Die University of Central Florida hat eine Hypothese getestet, dass interaktive Mathe-Spiele effektiver als Unterricht sind. Damit beschäftigte sich eine Studie mit dem Titel “The Effects of Modern Math Computer Games on Learners’ Math Achievement and Math Course Motivation in a Public High School Setting” von Mansureh Kebritchi, Ph.D., Atsusi Hirumi, Ph.D. und Bai Haiyan, Ph.D.

In ihrer Zusammenfassung formulieren sie:

Students who played the math video games scored significantly higher on the district-wide math benchmark exam, F (1, 188) = 6.93, p < .05, and on the math performance test generated by the publisher, F (1, 188) = 8.37, p <.05, than students who did not play the games.

[…]

Teacher and student interviews support the quantitative findings. The majority of the

interviewed teachers (4 of 5) and students (15 of 15) reported that the participants’
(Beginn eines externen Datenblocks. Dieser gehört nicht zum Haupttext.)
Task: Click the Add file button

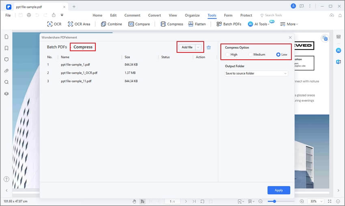Action: pos(187,47)
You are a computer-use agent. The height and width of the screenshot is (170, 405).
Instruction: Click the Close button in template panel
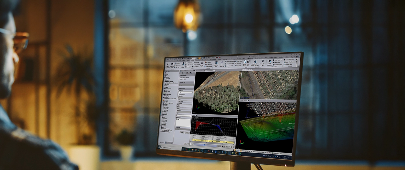186,143
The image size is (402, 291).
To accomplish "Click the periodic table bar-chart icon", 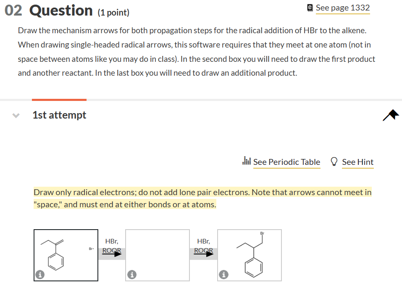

mathematics understandings and skills improved as a result of playing the mathematics games.

[…]

The results also support findings from two meta-analysis, including: (a) Vogel et al. (2006) who concluded that interactive simulations and games were more effective than traditional

classroom instruction on learners’ cognitive gains based on a review of 32 empirical studies,

and (b) Dempsey et al. (1994) who concluded that students who played math video games and attended the traditional classroom instruction achieved higher mathematics score than students who only attended traditional classrooms based on 94 empirical studies.

(Hervorhebungen durch mich)

Gefunden via Donald Clarks.

Dieses Post wurde erstellt von René Scheppler.